___ TEXTE SOURCE ___
A l'occasion de la remise des titres de docteurs Honoris Causa de l'Université de Liège, des musiciens d'horizons divers étaient réunis ce matin à la Salle Académique pour débattre du thème général de "Passeurs de musiques" (joliment traduit en anglais par 'Music's ferrymen'). Etaient présents : Anthony Braxton, Arvo Pärt, Dick Annegarn, Robert Wyatt, Frederic Rzewski. Soit deux dont je connais bien l'oeuvre, un dont j'ai entendu des bribes et deux dont je ne savais rien (je vous laisse deviner lesquels).
J'étais assez impatient de voir comment des créateurs venant de domaines aussi différents allaient pouvoir interagir et se rencontrer : un jazzman fan de musique contemporaine (et dont le fils est membre de Battles), un rockeur prog reconverti en délicat orfèvre de jazz-pop, un compositeur contemplatif slave tendance mystique, un créateur de chansons, un pianiste militant, etc... Avaient-ils vraiment des choses à se dire et à échanger ?
Globalement, la réponse est oui, même si cela n'a pas été sans mal. Le modérateur avait tendance à poser des questions très théoriques et abstraites qui semblaient devoir dans un premier temps enfermer le débat dans des querelles de chapelles (pour tout dire, la première intervention d'Arvo Pärt a été de dire "Vous n'avez pas une question plus simple ?").
Le débat a tout d'abord tourné autour de la différence (si elle existe) entre composition et improvisation. Pour le commun des mortels, la réponse semble devoir a priori être oui, mais au fur et à mesure des échanges des notions séduisantes pour le béotien que je suis apparaissent et me font réfléchir : la notion d'improvisation comme "real-time composition", comme respect d'un ensemble de codes finalement assez stricts, la composition comme exercice de mémoire, de planification, etc... Evidemment, chaque musicien défendait son pré carré. Arvo Pärt est ainsi plus rétif à l'improvisation ("Une soupe très liquide") qu'Anthony Braxton.
___
> [CONSIGNE ÉCRITE 1] Indiquez si chacune des affirmations suivantes concorde avec le texte source, en répondant par oui ou par non et en citant exactement les mots du texte source qui le montrent. (a) Les musiciens étaient réunis à la Salle Académique. (b) Arvo Pärt se montre plus ouvert à l'improvisation qu'Anthony Braxton. (c) Le modérateur posait des questions simples et concrètes.
___ DONNÉES FOURNIES ___
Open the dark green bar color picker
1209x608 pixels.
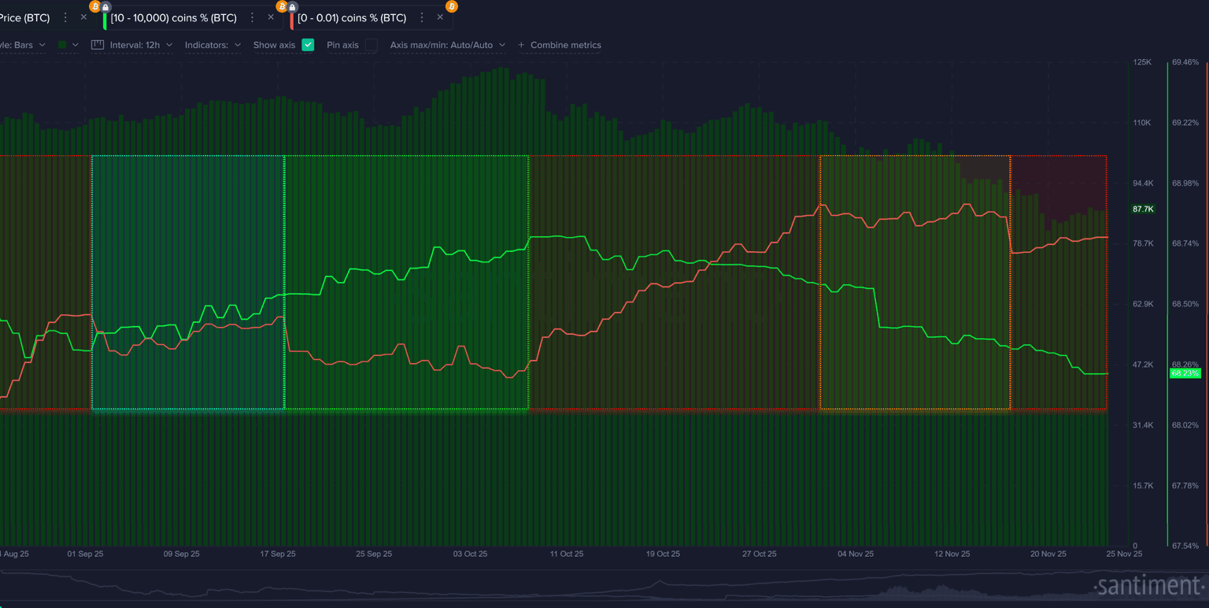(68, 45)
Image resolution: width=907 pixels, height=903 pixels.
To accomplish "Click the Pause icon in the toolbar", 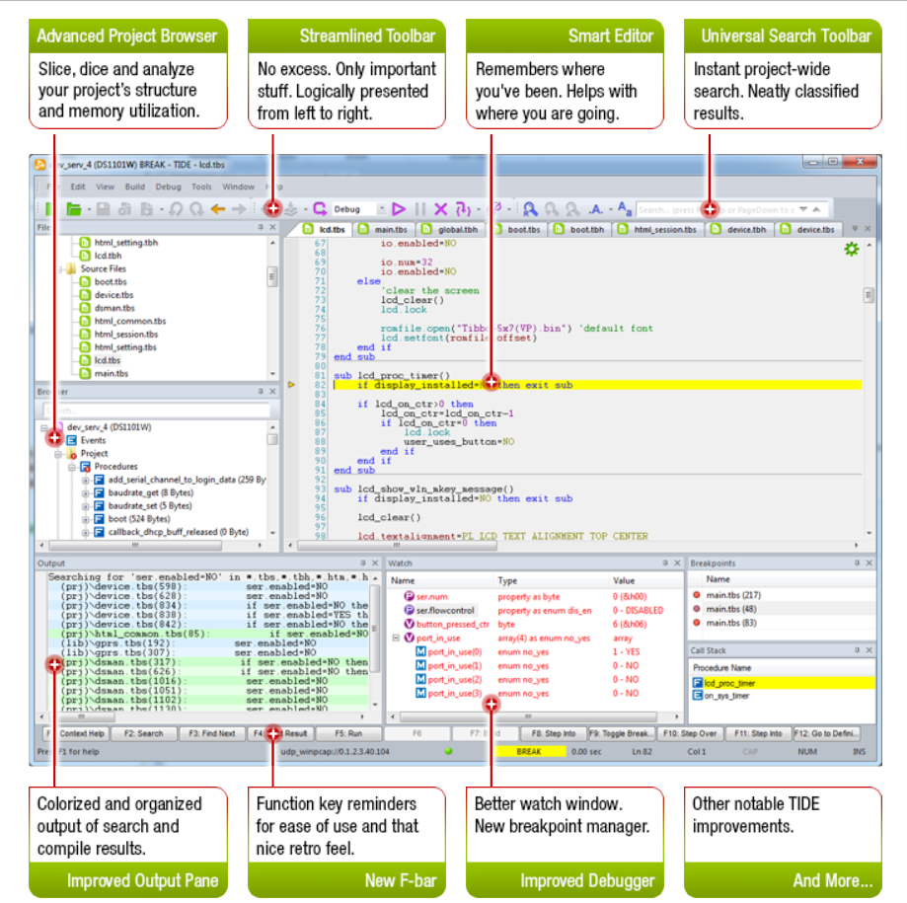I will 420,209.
___
___ DONNÉES FOURNIES ___
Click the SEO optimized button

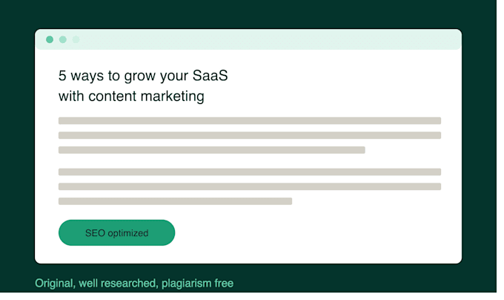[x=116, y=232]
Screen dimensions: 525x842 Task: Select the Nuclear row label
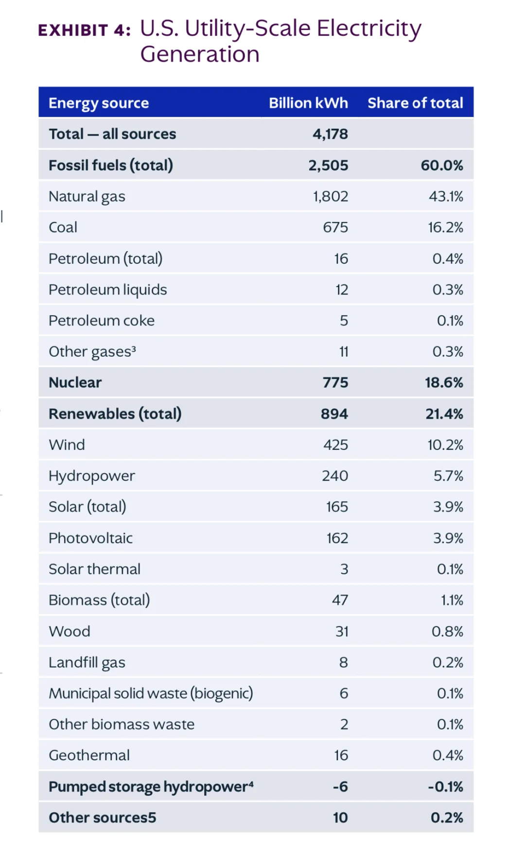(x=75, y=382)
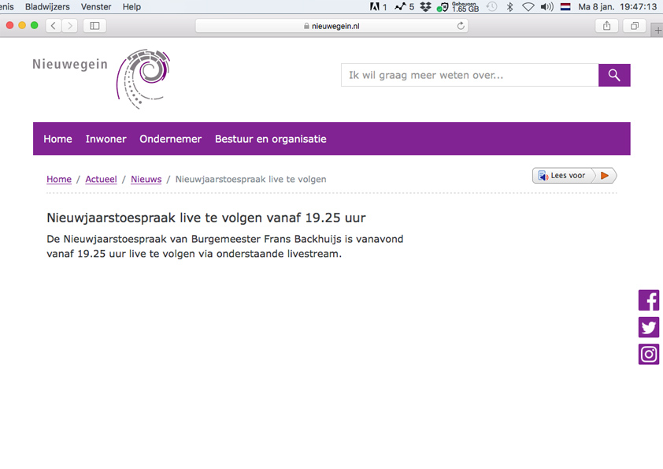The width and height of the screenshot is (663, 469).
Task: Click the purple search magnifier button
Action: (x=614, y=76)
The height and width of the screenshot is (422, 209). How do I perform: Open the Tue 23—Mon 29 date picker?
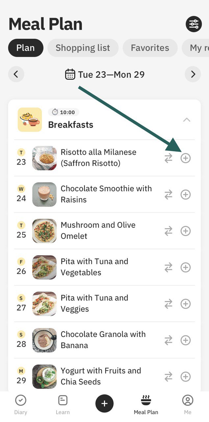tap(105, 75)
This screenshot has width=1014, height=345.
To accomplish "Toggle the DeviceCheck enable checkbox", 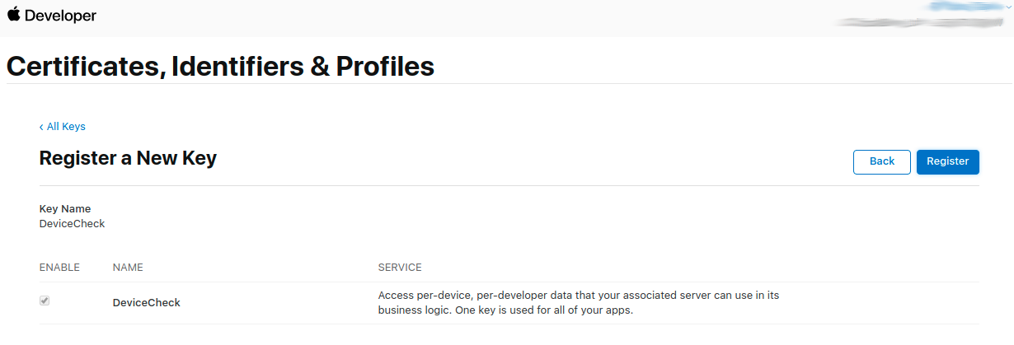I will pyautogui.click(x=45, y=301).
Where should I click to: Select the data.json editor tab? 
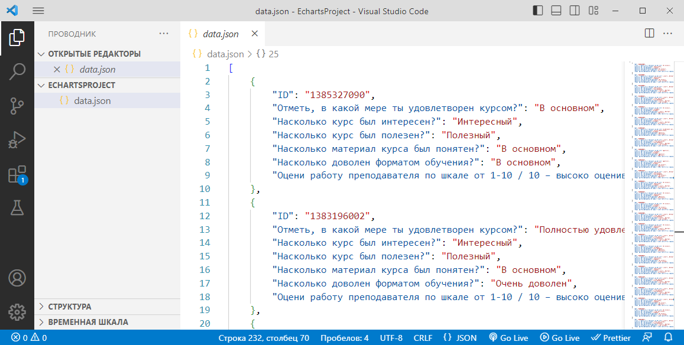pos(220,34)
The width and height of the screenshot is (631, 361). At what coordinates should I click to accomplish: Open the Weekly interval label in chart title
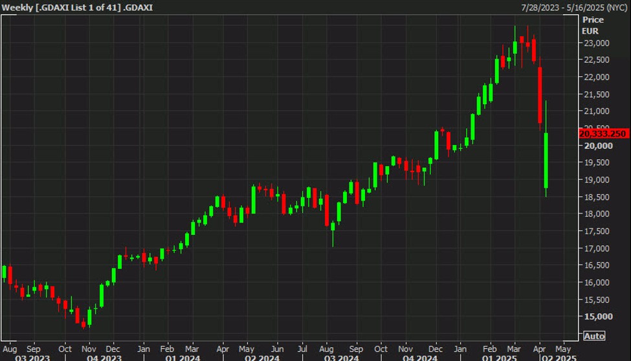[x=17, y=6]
___
___ DONNÉES FOURNIES ___
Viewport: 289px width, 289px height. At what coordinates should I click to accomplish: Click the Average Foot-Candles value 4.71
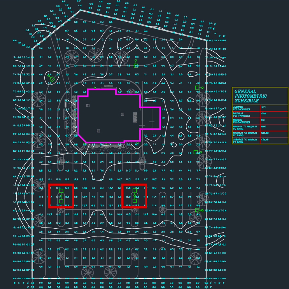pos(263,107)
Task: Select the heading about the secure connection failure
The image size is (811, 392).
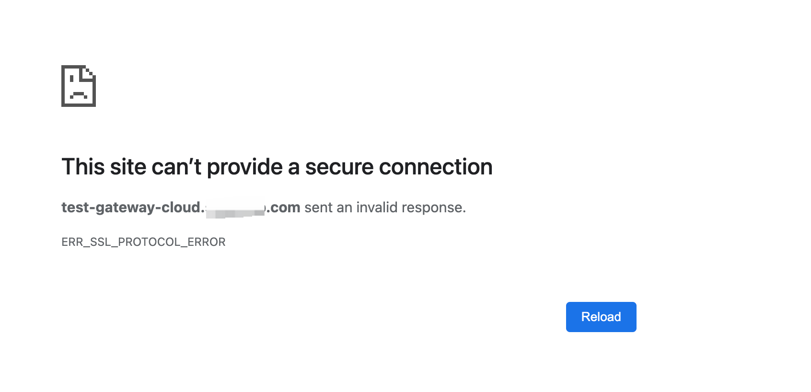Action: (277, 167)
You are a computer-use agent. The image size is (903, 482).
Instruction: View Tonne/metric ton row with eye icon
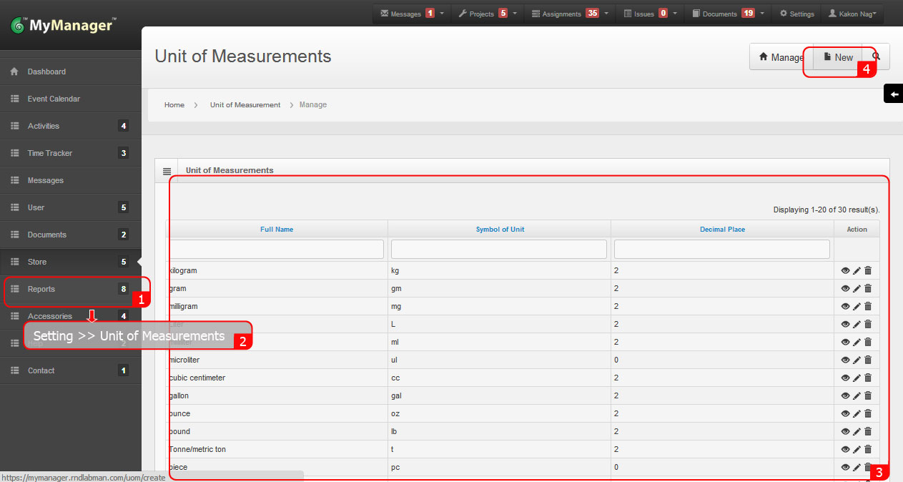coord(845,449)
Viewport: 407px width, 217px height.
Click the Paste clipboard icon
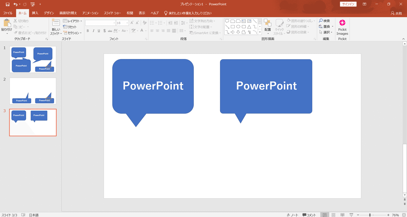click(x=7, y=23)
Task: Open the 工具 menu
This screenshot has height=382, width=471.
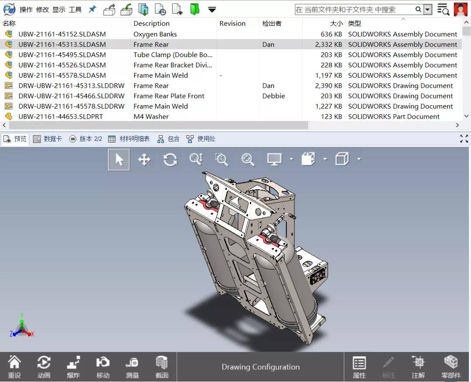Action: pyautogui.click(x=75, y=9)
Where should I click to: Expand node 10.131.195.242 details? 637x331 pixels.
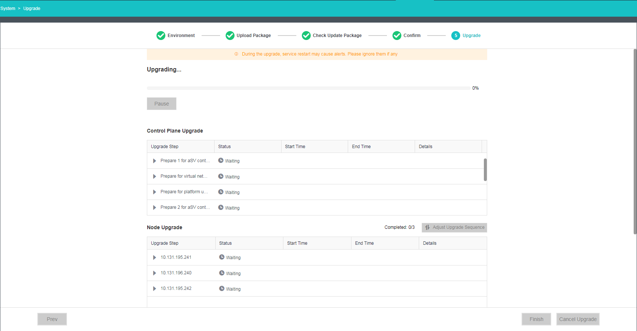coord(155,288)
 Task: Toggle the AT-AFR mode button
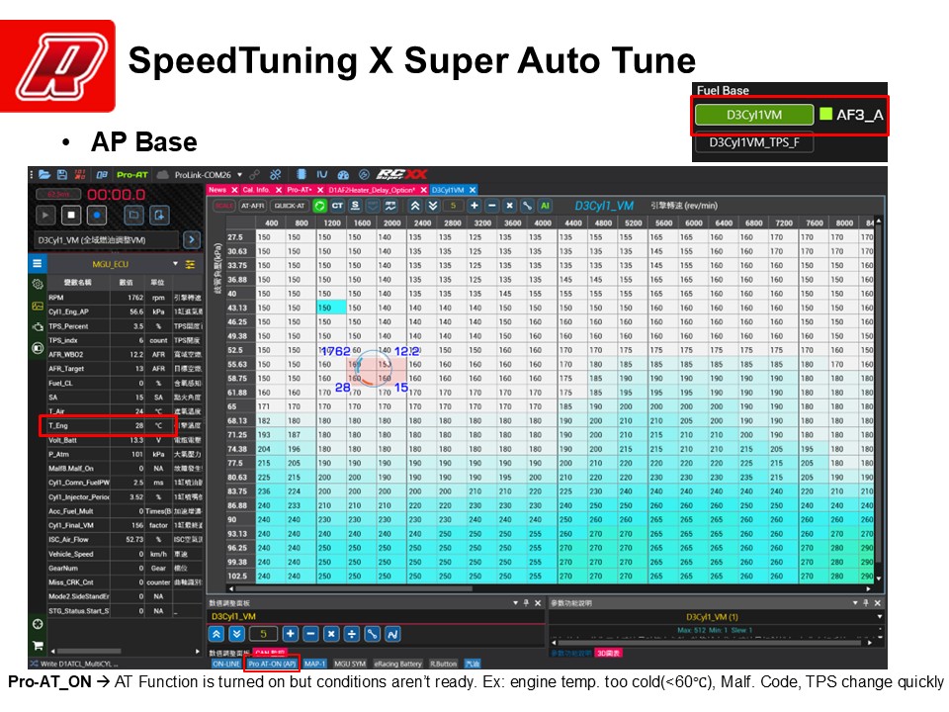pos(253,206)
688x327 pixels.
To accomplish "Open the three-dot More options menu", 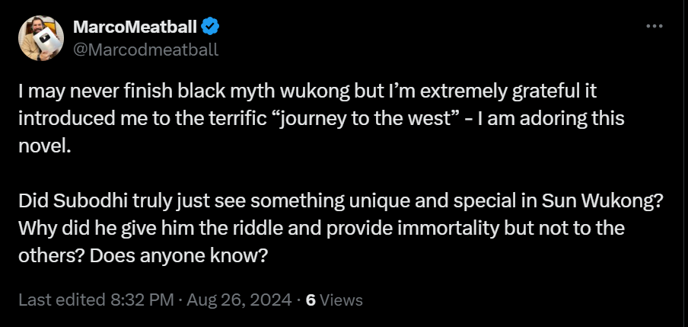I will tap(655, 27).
___
> [CONSIGNE ÉCRITE 2] Relevez toutes les lignes des entrées qui contiennent la chaîne « size ».

> [RÉSULTAT ATTENDU 1]
(a) Oui : « des musiciens d'horizons divers étaient réunis ce matin à la Salle Académique ».
(b) Non : « Arvo Pärt est ainsi plus rétif à l'improvisation ("Une soupe très liquide") qu'Anthony Braxton ».
(c) Non : « Le modérateur avait tendance à poser des questions très théoriques et abstraites ».

> [RÉSULTAT ATTENDU 2]
The image size is (811, 392).
You are a computer-use agent. The image size is (903, 482).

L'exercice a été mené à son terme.